Work instructions: Pull out every line from the line containing "Close the setup wizard with the X" through the end of the material, both ends included, and reproduce it exactly. Keep pictures out.

The data:
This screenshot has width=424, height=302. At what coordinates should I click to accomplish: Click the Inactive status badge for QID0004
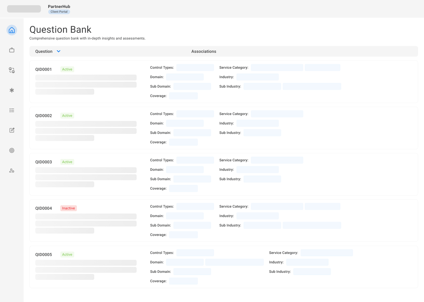68,208
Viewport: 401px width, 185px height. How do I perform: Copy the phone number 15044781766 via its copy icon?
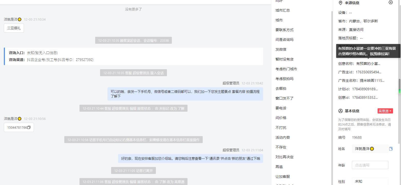click(29, 127)
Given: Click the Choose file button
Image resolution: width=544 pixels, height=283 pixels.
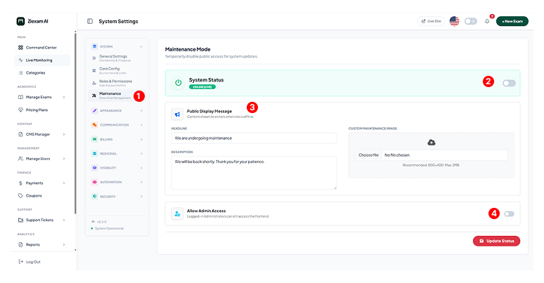Looking at the screenshot, I should pyautogui.click(x=368, y=154).
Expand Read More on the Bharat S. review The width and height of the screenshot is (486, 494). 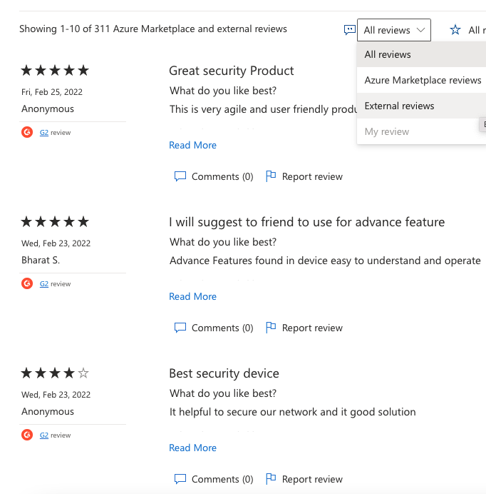192,296
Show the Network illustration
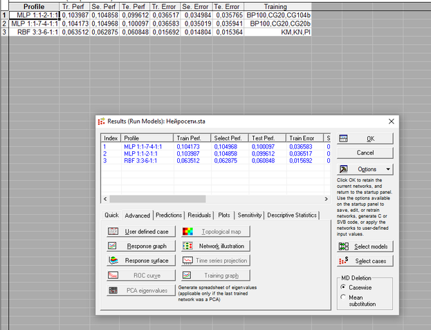 coord(215,246)
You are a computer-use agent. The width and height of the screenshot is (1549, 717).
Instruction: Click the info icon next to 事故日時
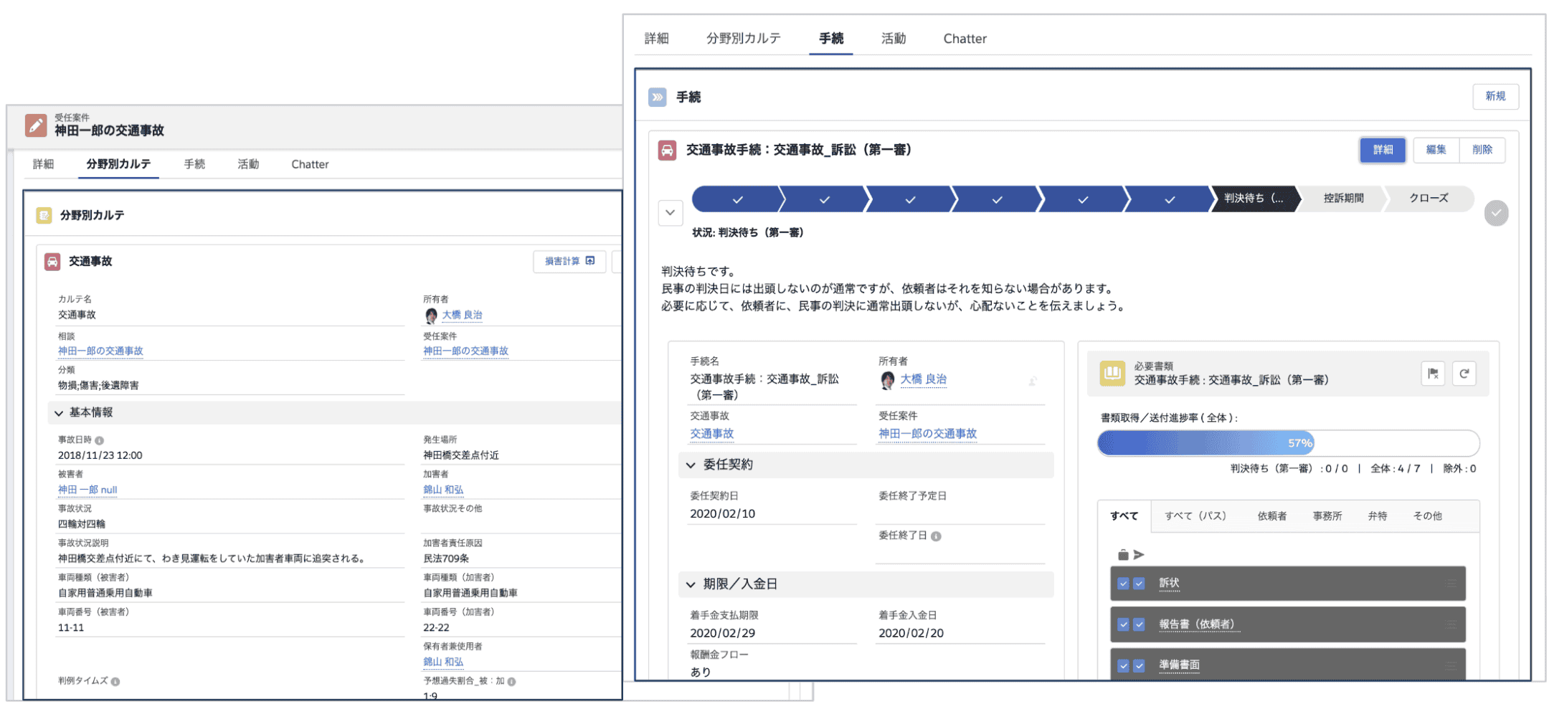coord(100,441)
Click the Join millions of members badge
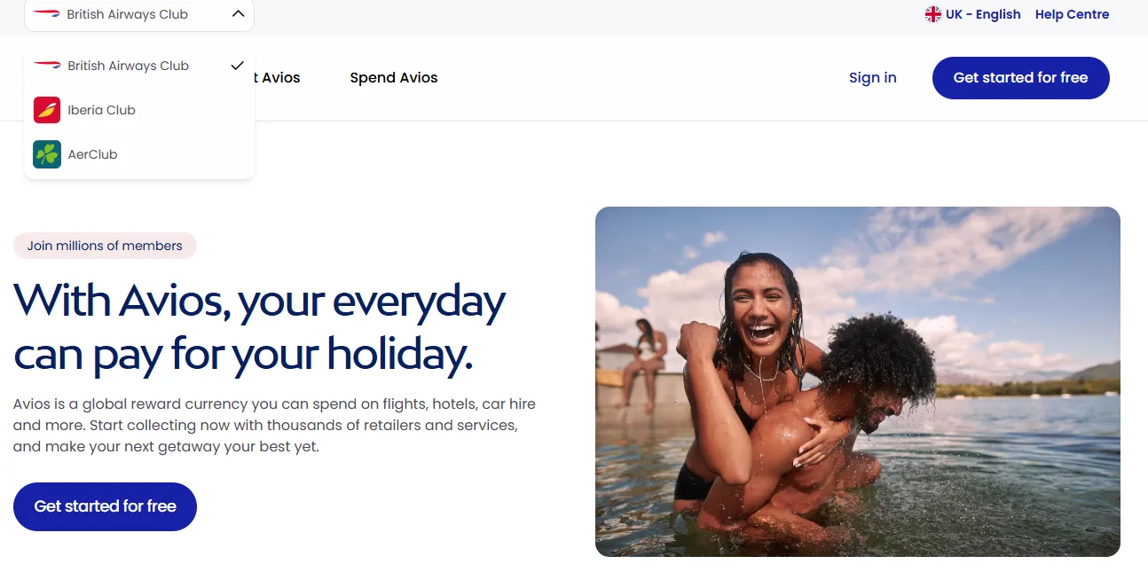 [105, 246]
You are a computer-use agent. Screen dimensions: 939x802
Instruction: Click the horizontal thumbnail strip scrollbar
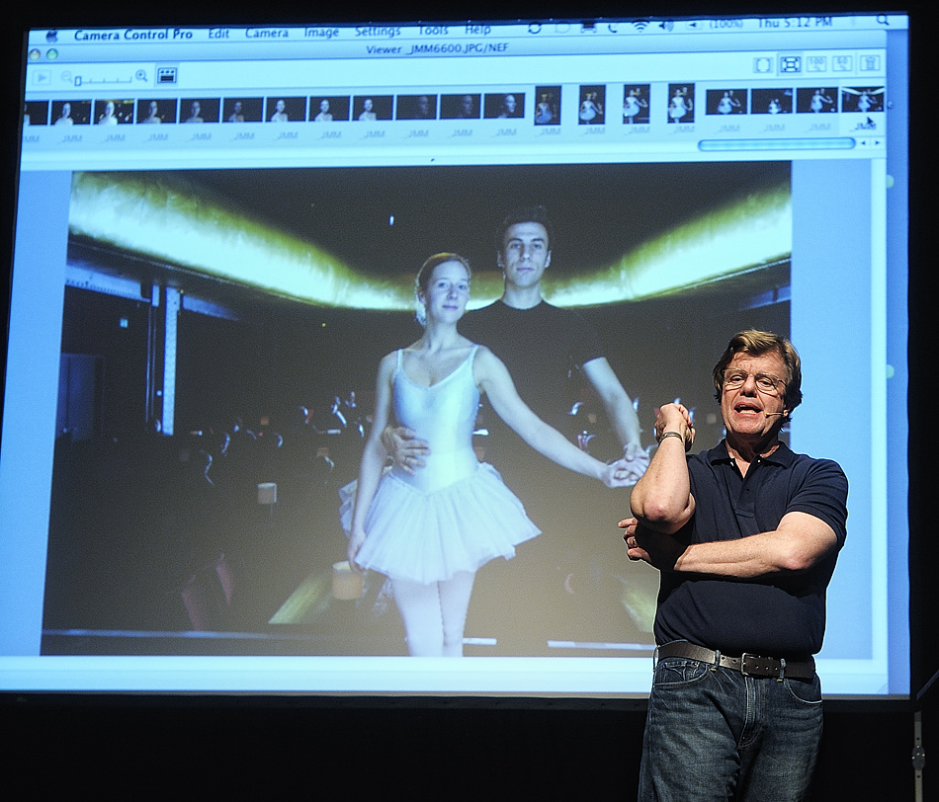(x=776, y=144)
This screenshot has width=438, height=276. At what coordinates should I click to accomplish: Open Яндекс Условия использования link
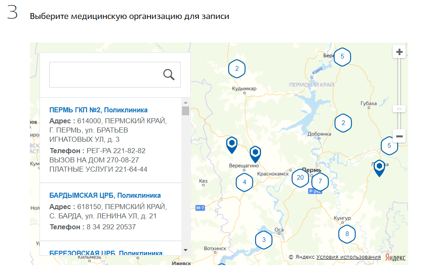click(x=348, y=257)
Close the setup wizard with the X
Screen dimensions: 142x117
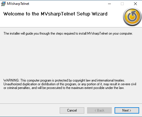coord(135,4)
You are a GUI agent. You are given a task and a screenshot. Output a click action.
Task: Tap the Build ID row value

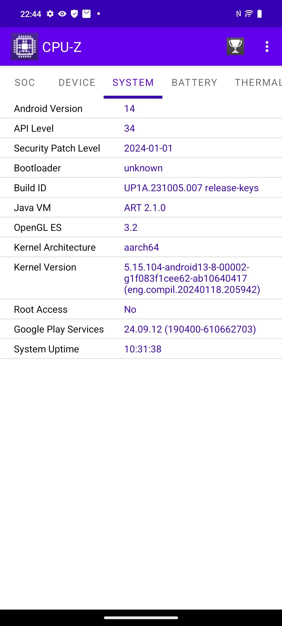[x=191, y=188]
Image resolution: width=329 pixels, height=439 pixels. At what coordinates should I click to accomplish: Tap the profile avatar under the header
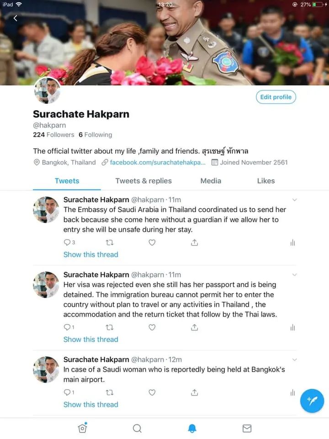tap(47, 90)
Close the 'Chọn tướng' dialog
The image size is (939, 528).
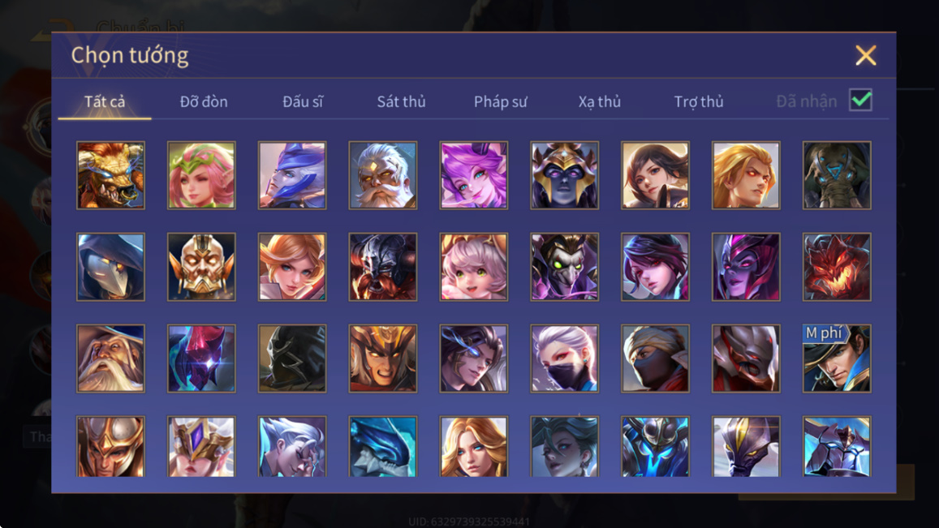click(865, 56)
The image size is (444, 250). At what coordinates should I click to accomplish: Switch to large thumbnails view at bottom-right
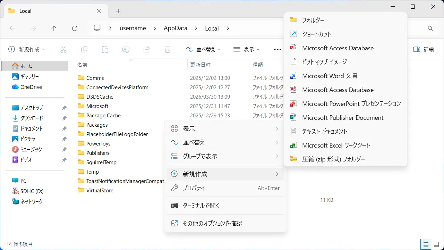(436, 244)
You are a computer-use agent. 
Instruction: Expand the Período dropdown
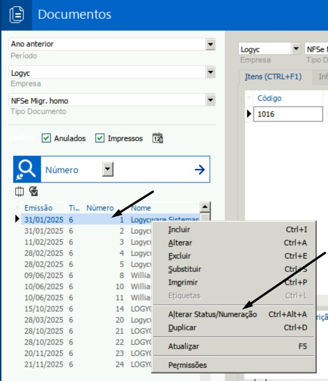point(210,44)
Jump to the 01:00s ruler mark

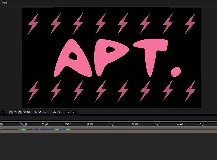[x=89, y=124]
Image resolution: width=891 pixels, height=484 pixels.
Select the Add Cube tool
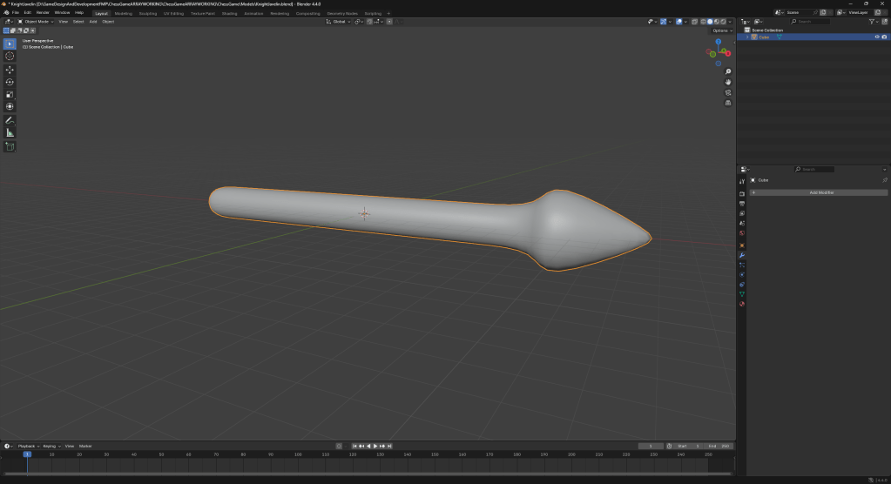coord(10,146)
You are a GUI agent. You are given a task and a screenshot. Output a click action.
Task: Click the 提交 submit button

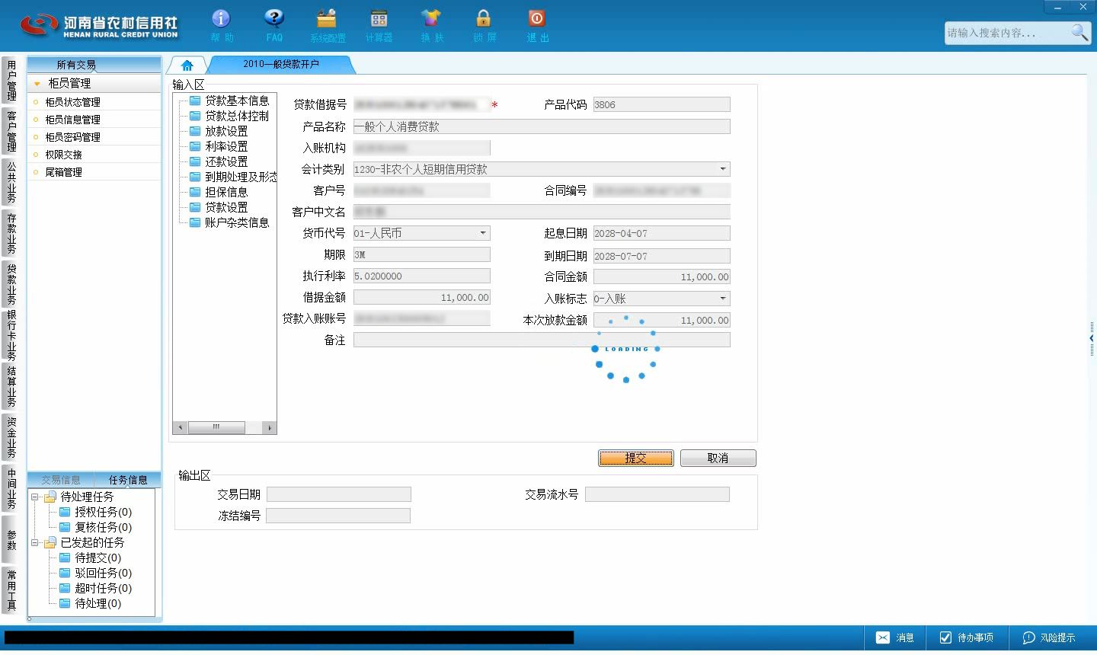pyautogui.click(x=636, y=458)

Task answer:
Close the setup wizard with the X
Screen dimensions: 142x117
coord(135,4)
You are a GUI agent. You are given a task and a screenshot. Output a click action.
Task: Tap the Build ID row value

[x=191, y=188]
Image resolution: width=329 pixels, height=439 pixels. At what coordinates should I click to accomplish: Tap the profile avatar under the header
tap(47, 90)
Close the 'Chọn tướng' dialog
The image size is (939, 528).
click(865, 56)
The image size is (444, 250). At what coordinates should I click to accomplish: Switch to large thumbnails view at bottom-right
(436, 244)
You are a computer-use agent. 
Instruction: Expand the Período dropdown
point(210,44)
Jump to the 01:00s ruler mark

[x=89, y=124]
Image resolution: width=891 pixels, height=484 pixels.
Select the Add Cube tool
coord(10,146)
You are a GUI agent. You are given a task and a screenshot. Output a click action.
Task: Click the 提交 submit button

pyautogui.click(x=636, y=458)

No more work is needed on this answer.